Como crédito a receber está inserido contabilmente na rubrica do Ativo Gestão Previdencial. Se considerarmos como justa uma avaliação atuarial no limite dos 6,2% para dezembro de 2015, o valor financeiro final do AOR atingiria R$ 10,6 bilhões e não mais os R$ 11.9 bilhões registrados no Balanço anual. Isso nos permite emitir juízo de valor, afirmando sem muito pestanejar que ao trabalhar com um número elevado, contribuiu para rebaixar o déficit em R$ 1,3 bilhão, ou seja o déficit atingiria R$ 24,4 bilhões.

Ao se discutir uma possível proposta de equacionamento em termos de um novo Acordo para reconhecimento de dívidas com a patrocinadora, feito esse executado primeiro em 2006 pela FUP que todos nós, incluindo esses mesmos conselheiros eleitos, reputamos como uma grande traição à categoria petroleira e que era um crédito que nunca seria pago, pois calculado em cima de sobrevida de 16 anos para aporte em somente após 20 anos, é, portanto, mais que justa a pergunta que fizemos acima, grifada, um novo Acordo de Obrigações!? ou seja um AOR 2!!!

Não há como não reparar que esse crédito, nunca realizado e que certamente não se realizará, permitiu, colaborou em em vários casos e ainda serviu como anteparo à fabricação de resultados para cima ou para baixo em nosso balanço em outros, a bel prazer de gestores incapazes que, em nenhum momento, operaram nossa fundação visando o bem estar e a segurança dos seus participantes.

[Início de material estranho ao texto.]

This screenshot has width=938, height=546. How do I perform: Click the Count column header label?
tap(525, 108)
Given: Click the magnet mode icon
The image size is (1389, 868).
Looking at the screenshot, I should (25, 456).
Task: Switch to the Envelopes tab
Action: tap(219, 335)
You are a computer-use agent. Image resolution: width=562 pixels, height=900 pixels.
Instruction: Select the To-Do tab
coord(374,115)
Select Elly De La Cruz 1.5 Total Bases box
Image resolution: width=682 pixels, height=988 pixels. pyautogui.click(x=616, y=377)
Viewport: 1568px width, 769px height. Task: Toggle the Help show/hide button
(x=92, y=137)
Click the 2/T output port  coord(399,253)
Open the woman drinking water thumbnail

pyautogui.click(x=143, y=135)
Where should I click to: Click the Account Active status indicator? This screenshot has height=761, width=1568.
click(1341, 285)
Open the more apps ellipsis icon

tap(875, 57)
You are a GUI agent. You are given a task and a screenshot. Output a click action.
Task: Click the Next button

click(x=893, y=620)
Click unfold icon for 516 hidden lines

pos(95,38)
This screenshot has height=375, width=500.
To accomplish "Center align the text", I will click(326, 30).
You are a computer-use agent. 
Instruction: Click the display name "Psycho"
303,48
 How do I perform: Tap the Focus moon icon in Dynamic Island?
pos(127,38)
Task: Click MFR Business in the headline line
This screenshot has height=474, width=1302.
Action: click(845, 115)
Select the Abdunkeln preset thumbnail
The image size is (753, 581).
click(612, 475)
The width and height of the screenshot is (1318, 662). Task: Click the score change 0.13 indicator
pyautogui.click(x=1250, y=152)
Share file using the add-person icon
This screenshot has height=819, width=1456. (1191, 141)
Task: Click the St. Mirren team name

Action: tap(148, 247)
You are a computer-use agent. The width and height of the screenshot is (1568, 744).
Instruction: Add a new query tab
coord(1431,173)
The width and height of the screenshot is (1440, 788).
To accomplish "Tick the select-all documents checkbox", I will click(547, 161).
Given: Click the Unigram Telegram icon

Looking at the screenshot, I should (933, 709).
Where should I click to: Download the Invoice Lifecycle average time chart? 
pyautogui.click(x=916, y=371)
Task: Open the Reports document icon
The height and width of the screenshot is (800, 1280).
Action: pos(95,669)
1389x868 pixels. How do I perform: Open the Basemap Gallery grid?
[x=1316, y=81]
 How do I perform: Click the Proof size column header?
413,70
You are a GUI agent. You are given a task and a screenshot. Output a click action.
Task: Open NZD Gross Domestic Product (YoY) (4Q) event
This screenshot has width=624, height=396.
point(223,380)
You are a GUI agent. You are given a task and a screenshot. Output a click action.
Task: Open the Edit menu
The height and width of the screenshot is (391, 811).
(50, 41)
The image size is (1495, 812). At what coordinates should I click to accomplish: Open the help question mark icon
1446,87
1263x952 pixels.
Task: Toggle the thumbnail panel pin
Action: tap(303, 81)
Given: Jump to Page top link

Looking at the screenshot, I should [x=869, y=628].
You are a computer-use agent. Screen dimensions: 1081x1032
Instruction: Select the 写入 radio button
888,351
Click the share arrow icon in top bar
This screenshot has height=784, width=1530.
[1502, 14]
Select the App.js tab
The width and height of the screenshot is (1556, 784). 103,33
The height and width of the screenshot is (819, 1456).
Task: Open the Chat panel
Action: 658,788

E agora, impactados com um colossal rombo a proposta que nos é entreaberta por eles é de um novo acordo, ou seja a FUP propôs o AOR1 e foi combatida e agora “nossos” aliados é que nos oferecem como bóia salvadora nesse mar revolto um AOR2.

Nós precisamos de liquidez, de dinheiro vivo, para evitarmos a sangria que poderá ocorrer com a baixa de ativos líquidos para pagamento de benefícios.